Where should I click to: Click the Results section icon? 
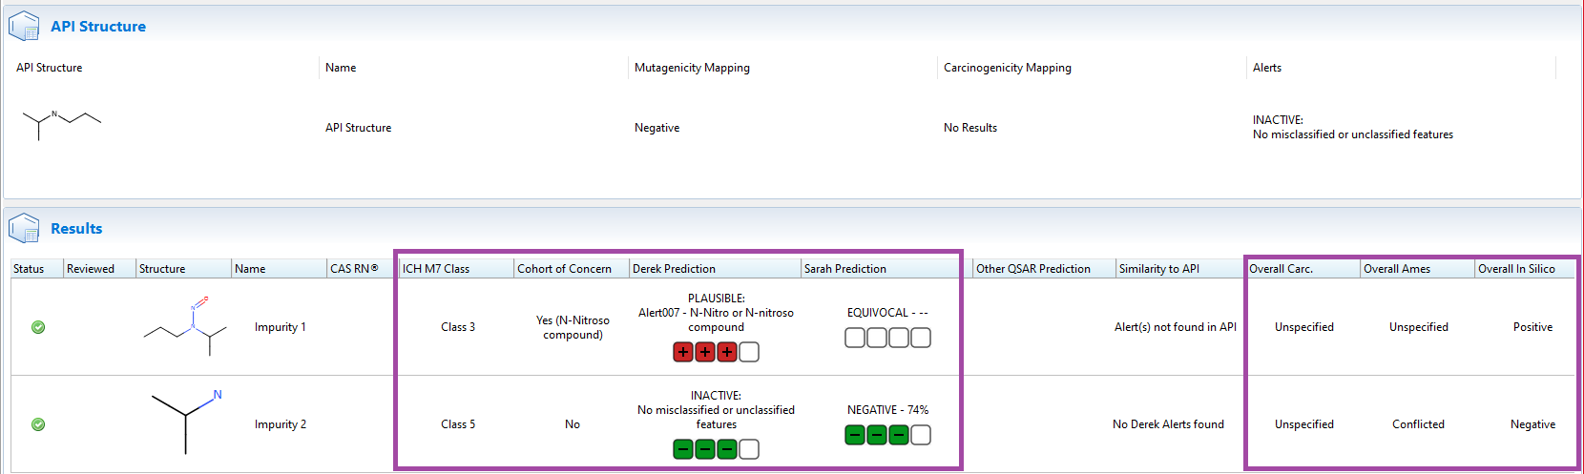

==

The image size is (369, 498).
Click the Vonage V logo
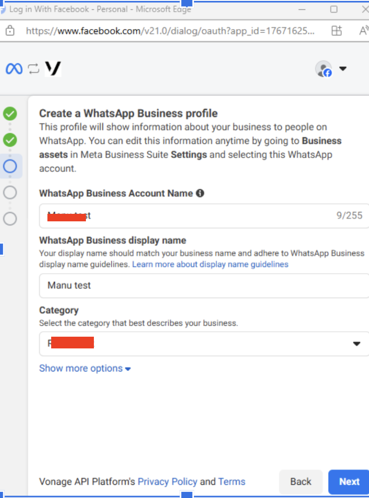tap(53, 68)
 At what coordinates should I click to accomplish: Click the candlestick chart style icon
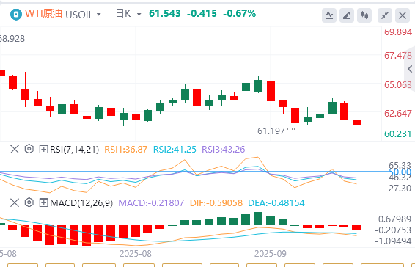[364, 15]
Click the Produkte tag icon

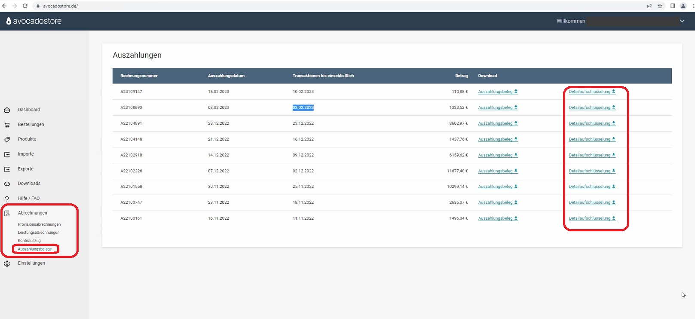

**WORK ITEM:** Leaving pictures out, output the lines of the data above from the one with "At what coordinates" through the one with "Click the Produkte tag icon", word for word.

**ANSWER TO THE EXERCISE:**
 At what coordinates should I click to accomplish: Click the candlestick chart style icon
[364, 15]
Click the Produkte tag icon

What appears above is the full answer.